When kids come into my studio, it’s all about having fun. That’s crucial. I keep a supply of noiseless toys around. Koosh balls, sumo wrestler shaped stress balls, stuffed animals, even Legos. If kids have something in their hands, they’ll do better. It works for adults too, myself included. I’ll also use audio plug-ins to turn a child’s voice around backwards or make them sound like they’re underwater. I make it a game. Kids love it, and I end up with a better product because the child was happy.

So much of the recording process is about helping people relax and have fun. Then they hopefully leave the studio feeling good about the ad, and the station it’s on. Always remember to have them smile. Oh, and most importantly, make the salesperson wait in the hall!

Jason Ryll [jason[at]cffmthemax.com], CFFM The Max, Williams Lake, Quesnel, BC, Canada: When it comes to coaching new inexperienced voice talent I usually give them the same story. As much as possible I get them to relax, maybe a little humor, tell them that the production room is the place where they can make mistakes. The mistakes can be fixed there. The place to be more worried is the control room. If they’ve ever done any acting, it’s JUST like that.

Be excited. If they feel like they’re overdoing it, that’s probably just where I want them for delivery. Sell me your product. Sound like you know what you’re talking about. Take a big breath when you start, and take the time to breath during the spot.

If they make a mistake, laugh about it, get it out of your system, then start over. Sometimes from the top, other times from where they screwed up. It’s not a big deal if they screw up. Often I have to remind them of that.

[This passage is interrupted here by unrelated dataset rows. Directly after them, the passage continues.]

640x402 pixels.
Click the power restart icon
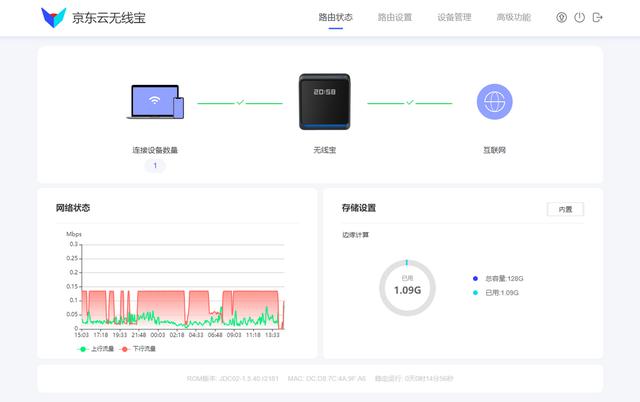[579, 17]
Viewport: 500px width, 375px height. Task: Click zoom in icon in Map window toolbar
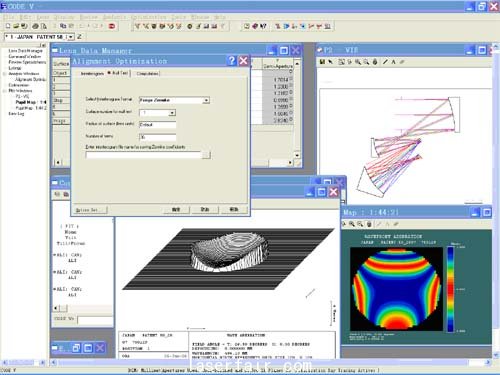[x=352, y=224]
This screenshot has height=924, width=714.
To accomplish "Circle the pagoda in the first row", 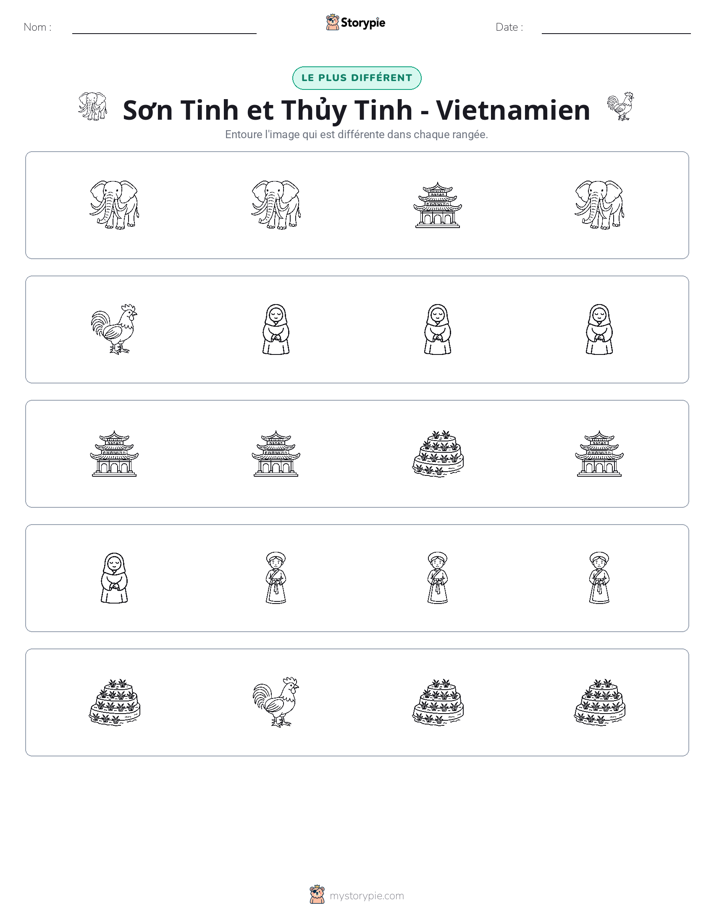I will 437,205.
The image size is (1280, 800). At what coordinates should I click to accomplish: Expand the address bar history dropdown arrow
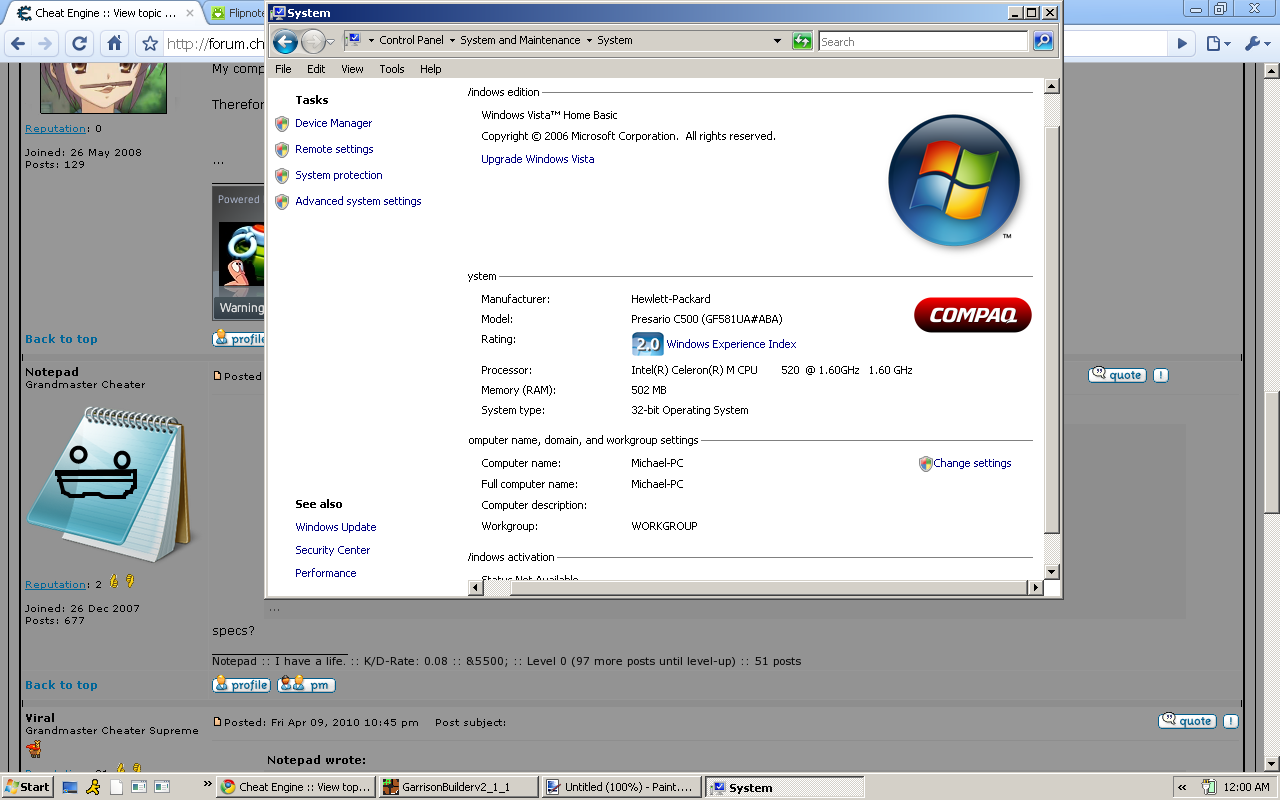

If a person/client/voice talent can’t make it through the script after a dozen takes (or whatever) they’ll realize it. They’ll get through the script they have and then won’t come back to voice their spots. Not everybody can do it. Not everybody realizes this until it’s staring them in the face. They kind of weed themselves out of doing it, and leave it up to the pros.

More often than not, I enjoy working with clients and others who come in to voice their spots. The good ones have practiced and don’t kill too much of my time. The others... get weeded out.

People usually leave the station with a better understanding of what it takes to do what we do, and realize the job’s not just hanging out drinking coffee and playing or listening to music.

That’s how we work it here in the “Puddle.”